The present invention relates to internal combustion reciprocating engines, especially, but not exclusively, large size 2- and 4-stroke Diesel engines, and relates particularly to cylinder liners for such engines.
More specifically, the invention is concerned with cylinder liners of the type having a neck extending between the cylinder block and the cylinder head of the engine and a number of internal cooling ducts provided in the neck for the through flow of a cooling liquid which in use of the liner enters these ducts from an annular space surrounding the part of the cylinder liner located within the cylinder block and which emerges from the said ducts into a collection chamber which surrounds the neck and from which the cooling liquid is directed towards the cylinder head.
As known, the function of the cylinder liner is to delimit, together with the cylinder head and the crown of the associated piston, the combustion chamber of the cylinder. In this combustion chamber the material of the cylinder liner, and in particular that of its neck enclosed between the cylinder block and the cylinder head of the engine, must be resistant to the high stresses, both thermal and mechanical, resulting from the temperature and pressure of the combustion gases. The possibility of resisting such stresses is dependent, among other factors, upon the means used to limit the operating temperature of the internal wall of the cylinder liner.

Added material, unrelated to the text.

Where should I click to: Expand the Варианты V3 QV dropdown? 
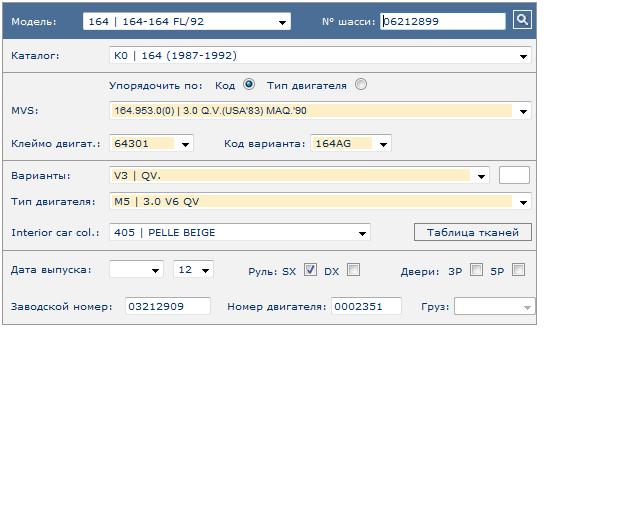[299, 176]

The object of this invention is to provide a cylinder liner having an efficient cooling means without this causing any substantial reduction in the strength of the cylinder liner in the neck region enclosed in use of the liner between the cylinder heads and the cylinder block.

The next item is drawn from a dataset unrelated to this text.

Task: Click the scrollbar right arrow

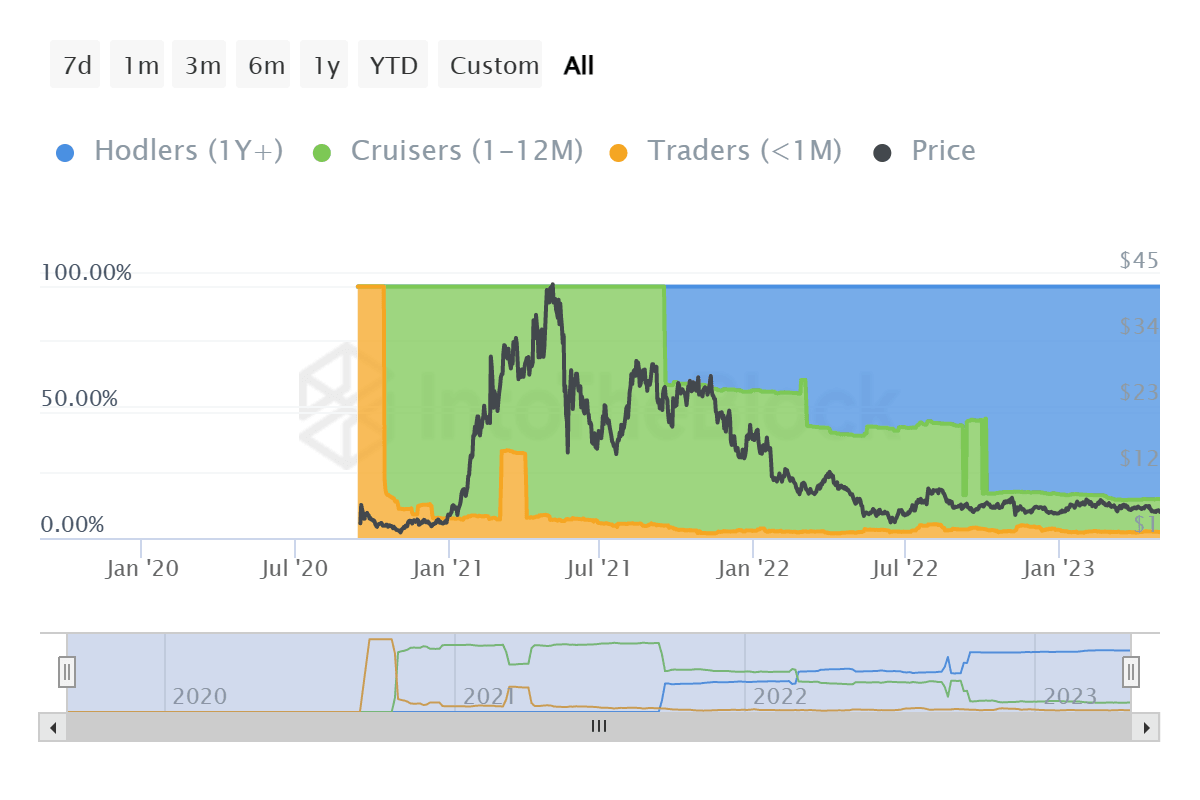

A known method of limiting the temperature of the internal wall of cylinder liners in engines, especially large size 2 and 4-stroke Diesel engines, is to provide intensive cooling by means of a series of through ducts, formed by drillings in the neck of the cylinder liner, which are either independent of each other or interconnected, so that the parts which suffer the most severe thermal stress can be traversed by a cooling liquid flowing through the ducts.
In a traditional cylinder liner with an internally cooled neck of the aforementioned type the coolant circulation ducts pass through the neck region of the liner disposed, in use of the liner, between the cylinder block and the cylinder head, thus constituting a dangerous weakness in a relatively highly stressed part of the liner.
The problem with which the present invention is concerned is that of providing a cylinder liner with internal cooling ducts in the region of its neck without substantially weakening the liner by the presence of these ducts.